> _Exercise instructions_:
Each line of the material below is to be written out exactly. Leave out any picture.

> _Available records_:
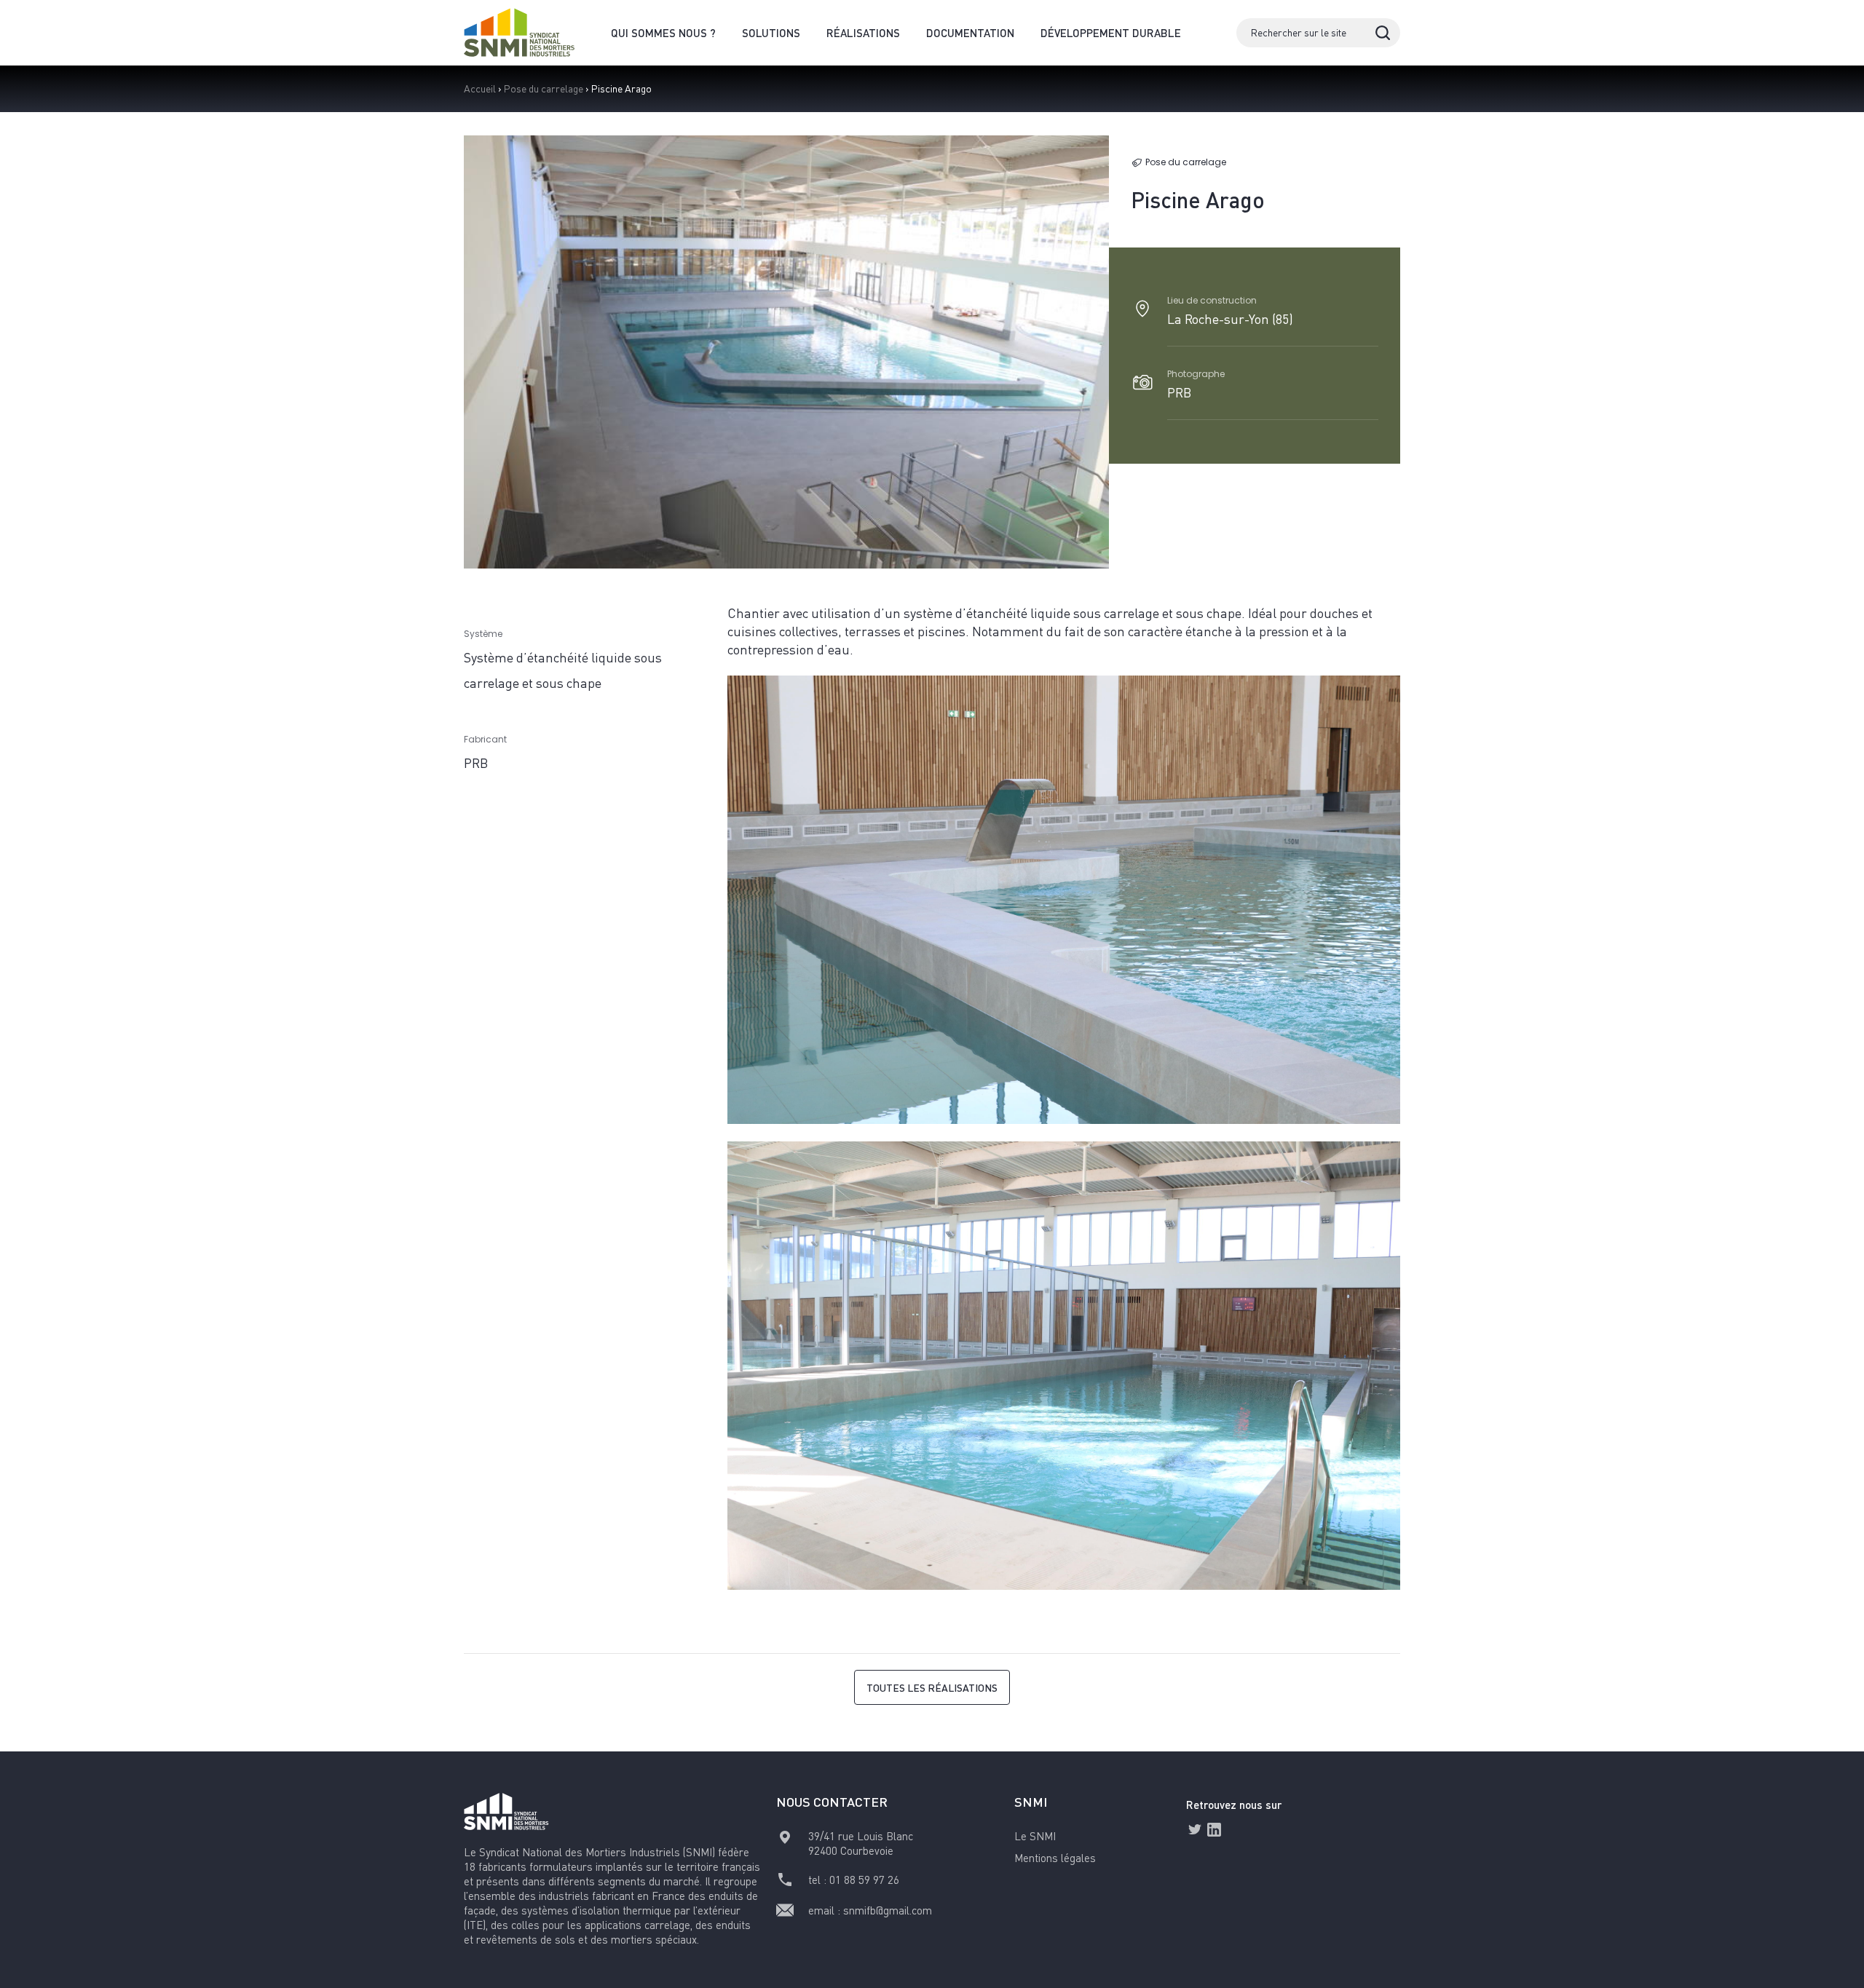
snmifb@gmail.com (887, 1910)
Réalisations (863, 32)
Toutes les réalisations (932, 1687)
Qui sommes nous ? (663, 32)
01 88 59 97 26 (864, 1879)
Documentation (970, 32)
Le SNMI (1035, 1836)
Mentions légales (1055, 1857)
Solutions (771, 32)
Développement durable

> _Written reply_:
snmifb@gmail.com (887, 1910)
Réalisations (863, 32)
Toutes les réalisations (932, 1687)
Qui sommes nous ? (663, 32)
01 88 59 97 26 (864, 1879)
Documentation (970, 32)
Le SNMI (1035, 1836)
Mentions légales (1055, 1857)
Solutions (771, 32)
Développement durable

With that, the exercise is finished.